* **PROVIDED PASSAGE**:
__________________________________________________
One of the fundamental problems in Machine Learning is how a machine should represent an object/concept.\\
Machines only understand numbers, thus we need to find a way to condensate all the information about an object in a set of numbers (i.e a vector). Such representation can later be used to perform different tasks; whether we want to classify the object, generate new ones or do anything else.\\
One must be extremely careful in choosing the data representation: a wrong data representation can induce inappropriate similarity measures.

\subsection{Definition of Structures}

A statistical definition of good and poor structures is mandatory for rational pattern recognition.\\
Multi-scale optimization yields efficient algorithms to detect good structures in data, but are the structures indeed in the data or are they explained by fluctuations?\\
Without \textbf{validation}, any pattern recognition strategy is doomed to fail.
__________________________________________________
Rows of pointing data
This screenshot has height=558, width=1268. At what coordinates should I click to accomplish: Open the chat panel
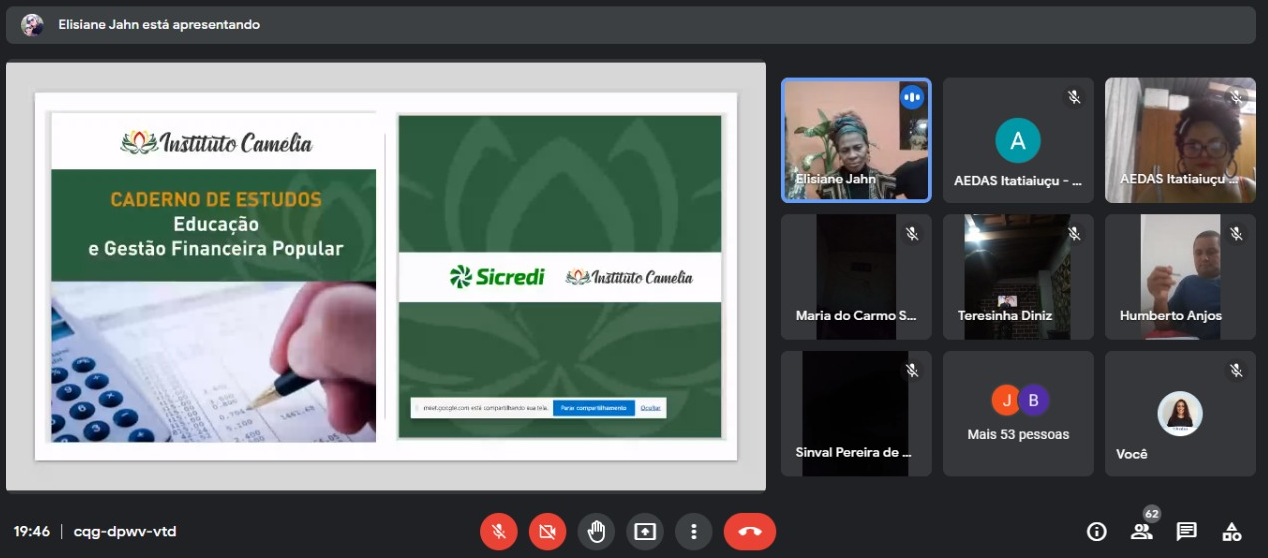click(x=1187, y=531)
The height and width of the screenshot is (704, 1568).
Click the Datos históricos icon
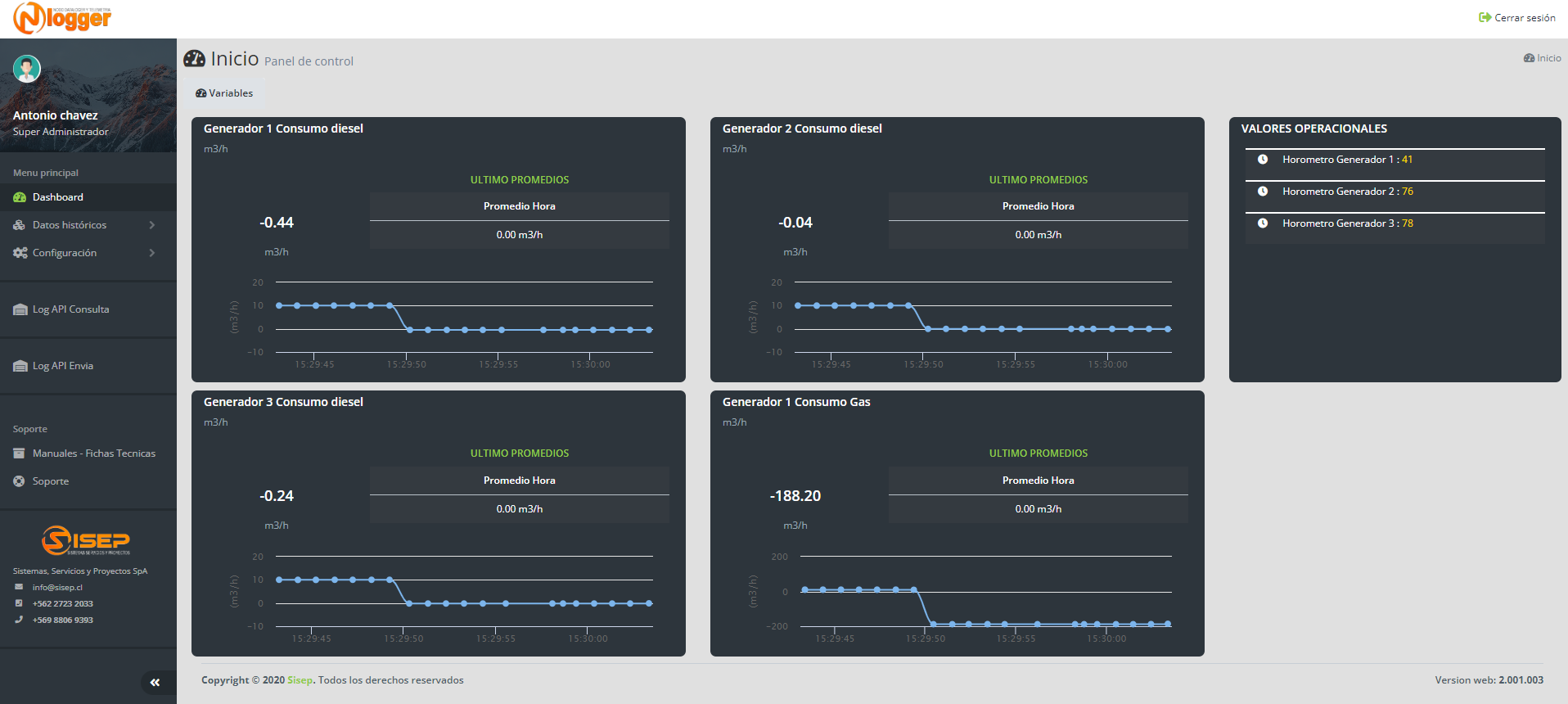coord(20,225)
__________________________________________________
* **WHAT YOU NEED TO DO**:
• 1. Name the tasks that, according to the machine learning text, a representation can later be used to perform.
• 2. Rewrite the records from the line containing "The height and" through the end of the records as a JSON list of strings, one string per line, skipping blank lines. Leave out the pictures.
The machine learning text and the records are unrelated pieces of material.

* **THE SOLUTIONS**:
• 1.
- Classify the object
- Generate new ones
- Do anything else

• 2.
[
  "The height and width of the screenshot is (704, 1568).",
  "Click the Datos históricos icon",
  "coord(20,225)"
]